## Lesetext
● ● ● ●
Abseitsfalle für Mullahs!
Vorab eine, nun ja, Binsenweisheit: Fußball ist fast überall – immer noch – eine Männerdomäne, sowohl was die Aktiven betrifft als auch in Bezug auf das Publikum. Eine der wenigen diesbezüglichen Ausnahmen bilden die USA: Dort ist Frauenfußball nicht nur deutlich populärer als sein männliches Pendant, sondern zudem professioneller, weiter verbreitet und selbstverständlicher als in jedem anderen Land. Zwar steigt allmählich nahezu überall sowohl seine gesellschaftliche Akzeptanz als auch die Zahl der Spielerinnen, aber der Stellenwert des Männerfußballs bleibt bislang größer, übrigens auch bei den zahlreicher gewordenen weiblichen Fans.
Im Iran ist das durchaus nicht anders – und dennoch unterscheiden sich die Möglichkeiten für dort lebende Frauen, aktiv oder passiv an der auch in diesem Land führenden Sportart teilzuhaben, massiv von denen in anderen Teilen der Welt. Es gibt zwar ein iranisches Frauenfußball-Nationalteam, doch dem sind Spiele in der Öffentlichkeit nur jenseits der Landesgrenzen gestattet, und auch da haben die Kickerinnen alle Teile ihres Körpers außer dem Gesicht zu verhüllen, also mit Kopftüchern und langen Hosen anzutreten. Im Iran selbst ist das Kicken nur hinter verschlossenen Türen möglich, das heißt zumeist in Turnhallen.
● ● ● ●
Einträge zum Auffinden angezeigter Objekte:

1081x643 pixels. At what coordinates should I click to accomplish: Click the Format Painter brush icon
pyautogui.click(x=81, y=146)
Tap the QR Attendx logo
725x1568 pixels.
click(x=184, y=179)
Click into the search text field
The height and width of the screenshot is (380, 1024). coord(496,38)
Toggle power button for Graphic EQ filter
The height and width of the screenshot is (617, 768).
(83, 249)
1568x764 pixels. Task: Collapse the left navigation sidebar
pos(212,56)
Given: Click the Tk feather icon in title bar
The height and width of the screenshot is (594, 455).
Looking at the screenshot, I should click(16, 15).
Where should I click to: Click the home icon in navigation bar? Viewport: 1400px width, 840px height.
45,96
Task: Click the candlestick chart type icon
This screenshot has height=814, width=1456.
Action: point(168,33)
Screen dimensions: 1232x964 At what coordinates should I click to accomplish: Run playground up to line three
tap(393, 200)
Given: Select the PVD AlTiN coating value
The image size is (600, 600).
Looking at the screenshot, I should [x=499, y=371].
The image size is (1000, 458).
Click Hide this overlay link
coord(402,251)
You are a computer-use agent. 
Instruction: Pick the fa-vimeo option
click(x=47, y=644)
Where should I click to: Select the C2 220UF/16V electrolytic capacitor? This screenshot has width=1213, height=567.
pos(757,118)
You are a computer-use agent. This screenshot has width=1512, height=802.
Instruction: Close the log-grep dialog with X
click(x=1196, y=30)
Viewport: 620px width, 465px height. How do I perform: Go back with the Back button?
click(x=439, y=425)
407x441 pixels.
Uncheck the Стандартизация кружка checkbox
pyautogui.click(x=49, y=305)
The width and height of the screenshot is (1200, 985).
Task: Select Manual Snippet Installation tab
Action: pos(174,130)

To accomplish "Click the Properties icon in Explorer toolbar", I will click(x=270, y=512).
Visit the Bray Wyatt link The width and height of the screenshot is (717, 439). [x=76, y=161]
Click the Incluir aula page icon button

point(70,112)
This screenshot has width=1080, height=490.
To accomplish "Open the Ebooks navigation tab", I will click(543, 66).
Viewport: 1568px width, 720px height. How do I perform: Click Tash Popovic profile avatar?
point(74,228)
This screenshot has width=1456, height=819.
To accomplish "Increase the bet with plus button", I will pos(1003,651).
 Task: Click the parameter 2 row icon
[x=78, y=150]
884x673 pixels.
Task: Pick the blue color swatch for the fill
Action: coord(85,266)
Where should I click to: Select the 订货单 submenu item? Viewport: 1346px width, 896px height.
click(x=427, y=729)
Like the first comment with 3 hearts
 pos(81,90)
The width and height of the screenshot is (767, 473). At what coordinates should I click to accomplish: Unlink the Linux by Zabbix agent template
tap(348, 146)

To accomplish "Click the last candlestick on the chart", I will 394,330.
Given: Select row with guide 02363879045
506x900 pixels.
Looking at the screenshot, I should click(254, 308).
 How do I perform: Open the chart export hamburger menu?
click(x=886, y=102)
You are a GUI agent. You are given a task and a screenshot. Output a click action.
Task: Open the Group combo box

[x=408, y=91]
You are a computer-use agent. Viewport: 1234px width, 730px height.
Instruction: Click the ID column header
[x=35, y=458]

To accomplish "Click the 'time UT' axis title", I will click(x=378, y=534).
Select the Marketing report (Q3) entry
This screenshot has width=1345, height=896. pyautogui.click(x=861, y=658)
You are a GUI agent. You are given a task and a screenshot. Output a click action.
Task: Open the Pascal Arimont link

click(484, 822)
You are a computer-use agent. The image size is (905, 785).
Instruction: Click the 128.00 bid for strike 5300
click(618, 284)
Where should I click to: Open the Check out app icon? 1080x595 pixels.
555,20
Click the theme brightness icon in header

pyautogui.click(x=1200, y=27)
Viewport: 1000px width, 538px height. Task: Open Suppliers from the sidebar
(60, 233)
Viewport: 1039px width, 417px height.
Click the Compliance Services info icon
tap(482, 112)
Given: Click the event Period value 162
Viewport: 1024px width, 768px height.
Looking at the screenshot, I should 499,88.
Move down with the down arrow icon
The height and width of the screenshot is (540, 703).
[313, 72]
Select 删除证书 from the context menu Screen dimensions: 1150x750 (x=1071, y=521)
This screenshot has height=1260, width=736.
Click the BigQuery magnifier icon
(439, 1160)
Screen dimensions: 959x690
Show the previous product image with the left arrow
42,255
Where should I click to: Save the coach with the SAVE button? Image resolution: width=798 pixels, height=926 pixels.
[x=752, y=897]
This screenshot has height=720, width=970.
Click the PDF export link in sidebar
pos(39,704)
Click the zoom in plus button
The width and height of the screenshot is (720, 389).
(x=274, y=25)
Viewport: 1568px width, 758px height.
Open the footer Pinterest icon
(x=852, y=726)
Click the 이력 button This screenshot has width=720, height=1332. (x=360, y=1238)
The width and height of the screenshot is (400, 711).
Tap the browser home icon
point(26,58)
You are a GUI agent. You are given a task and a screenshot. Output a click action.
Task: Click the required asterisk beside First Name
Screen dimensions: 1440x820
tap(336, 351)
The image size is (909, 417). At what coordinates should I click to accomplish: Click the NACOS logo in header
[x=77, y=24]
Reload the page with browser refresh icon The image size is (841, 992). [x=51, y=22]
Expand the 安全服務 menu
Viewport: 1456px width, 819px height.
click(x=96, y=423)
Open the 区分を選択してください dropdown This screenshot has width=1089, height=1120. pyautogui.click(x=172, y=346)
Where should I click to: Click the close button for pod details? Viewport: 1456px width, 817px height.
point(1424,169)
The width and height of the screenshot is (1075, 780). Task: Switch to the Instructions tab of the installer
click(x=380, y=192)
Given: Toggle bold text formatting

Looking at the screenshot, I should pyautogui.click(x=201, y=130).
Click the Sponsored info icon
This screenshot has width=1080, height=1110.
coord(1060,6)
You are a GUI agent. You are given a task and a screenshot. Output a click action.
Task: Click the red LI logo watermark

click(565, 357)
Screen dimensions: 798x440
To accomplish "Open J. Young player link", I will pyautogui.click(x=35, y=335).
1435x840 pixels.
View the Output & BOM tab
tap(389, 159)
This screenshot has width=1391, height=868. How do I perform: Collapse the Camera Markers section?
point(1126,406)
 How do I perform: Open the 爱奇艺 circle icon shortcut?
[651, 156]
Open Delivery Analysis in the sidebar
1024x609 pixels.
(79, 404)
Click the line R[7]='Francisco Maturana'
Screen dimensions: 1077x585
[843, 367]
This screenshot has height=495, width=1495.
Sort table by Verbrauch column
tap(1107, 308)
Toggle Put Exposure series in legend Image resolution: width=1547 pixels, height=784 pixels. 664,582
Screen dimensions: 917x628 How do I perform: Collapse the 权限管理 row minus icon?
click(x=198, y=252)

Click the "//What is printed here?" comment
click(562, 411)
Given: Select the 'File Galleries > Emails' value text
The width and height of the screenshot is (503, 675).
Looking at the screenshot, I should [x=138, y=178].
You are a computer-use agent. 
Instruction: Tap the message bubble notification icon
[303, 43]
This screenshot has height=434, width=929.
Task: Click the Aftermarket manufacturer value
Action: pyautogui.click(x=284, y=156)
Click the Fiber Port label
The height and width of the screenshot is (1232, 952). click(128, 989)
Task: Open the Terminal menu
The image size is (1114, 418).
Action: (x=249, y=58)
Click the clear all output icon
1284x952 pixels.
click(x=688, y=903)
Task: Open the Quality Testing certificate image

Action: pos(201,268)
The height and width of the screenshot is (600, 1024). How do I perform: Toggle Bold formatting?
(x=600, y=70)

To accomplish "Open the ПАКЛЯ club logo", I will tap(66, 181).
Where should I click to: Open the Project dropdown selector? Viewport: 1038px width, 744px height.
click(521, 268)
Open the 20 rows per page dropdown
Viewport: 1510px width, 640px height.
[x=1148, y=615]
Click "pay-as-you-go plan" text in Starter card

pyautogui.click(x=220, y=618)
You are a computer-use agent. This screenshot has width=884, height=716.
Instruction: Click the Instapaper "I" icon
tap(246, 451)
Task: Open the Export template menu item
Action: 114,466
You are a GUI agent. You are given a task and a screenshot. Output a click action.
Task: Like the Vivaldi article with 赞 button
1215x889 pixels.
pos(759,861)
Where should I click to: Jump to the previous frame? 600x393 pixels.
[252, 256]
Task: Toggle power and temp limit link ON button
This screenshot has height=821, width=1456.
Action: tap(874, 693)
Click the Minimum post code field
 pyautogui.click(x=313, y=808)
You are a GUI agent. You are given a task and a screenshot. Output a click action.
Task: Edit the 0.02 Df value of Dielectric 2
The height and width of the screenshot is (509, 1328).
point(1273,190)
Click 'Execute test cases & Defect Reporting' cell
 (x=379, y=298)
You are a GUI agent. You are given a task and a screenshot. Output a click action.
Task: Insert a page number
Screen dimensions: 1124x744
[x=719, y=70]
● ● ● ●
## Aufgaben
A. Wo darf die iranische Frauenfußball-Nationalmannschaft laut dem Lesetext über Frauenfußball im Iran öffentlich spielen?
B. Knüpfe an den letzten Satz des Lesetexts über Frauenfußball im Iran an und schreib den Text weiter.

## Lösungen
A. Nur jenseits der iranischen Landesgrenzen.

B.
Gleichwohl möchten auch dort immer mehr Mädchen und Frauen gegen das Leder treten, und darüber hinaus steigt die Zahl derjenigen, die es nicht mehr hinnehmen wollen, vom Stadionbesuch ausgeschlossen zu sein. Nach dem Sturz des Schahs und dem schließlichen Sieg der so genannten islamischen Revolution 1979 hatte das neue Regime ein entsprechendes Verbot erlassen, das für dreißig Jahre Gültigkeit besitzen sollte. Nur in ganz seltenen Fällen machen die Mullahs eine generöse Ausnahme – wenn ihr Opportunismus es gebietet: Als etwa die deutsche Nationalmannschaft im Oktober 2004 zu einem Testspiel in Teheran antrat und im Vorfeld Kritik daran laut wurde, dass ausschließlich Männer Zutritt zu diesem Match erhalten sollten, gestattete das Regime sage und schreibe 200 Frauen den Einlass, die voll vermummt und in einem separaten, abgeschirmten Block die Begegnung gemeinsam mit den übrigen 99.800 – männlichen – Zuschauern ansehen durften. Gelegentlich versuchen Frauen jedoch auf eigene Faust, das Verbot zu umgehen und auf die Tribünen zu kommen – wie im Juni vergangenen Jahres, als 33 von ihnen während eines Spiels das Stadion in der iranischen Hauptstadt stürmten und daraufhin von der Polizei brutal zusammengeknüppelt wurden.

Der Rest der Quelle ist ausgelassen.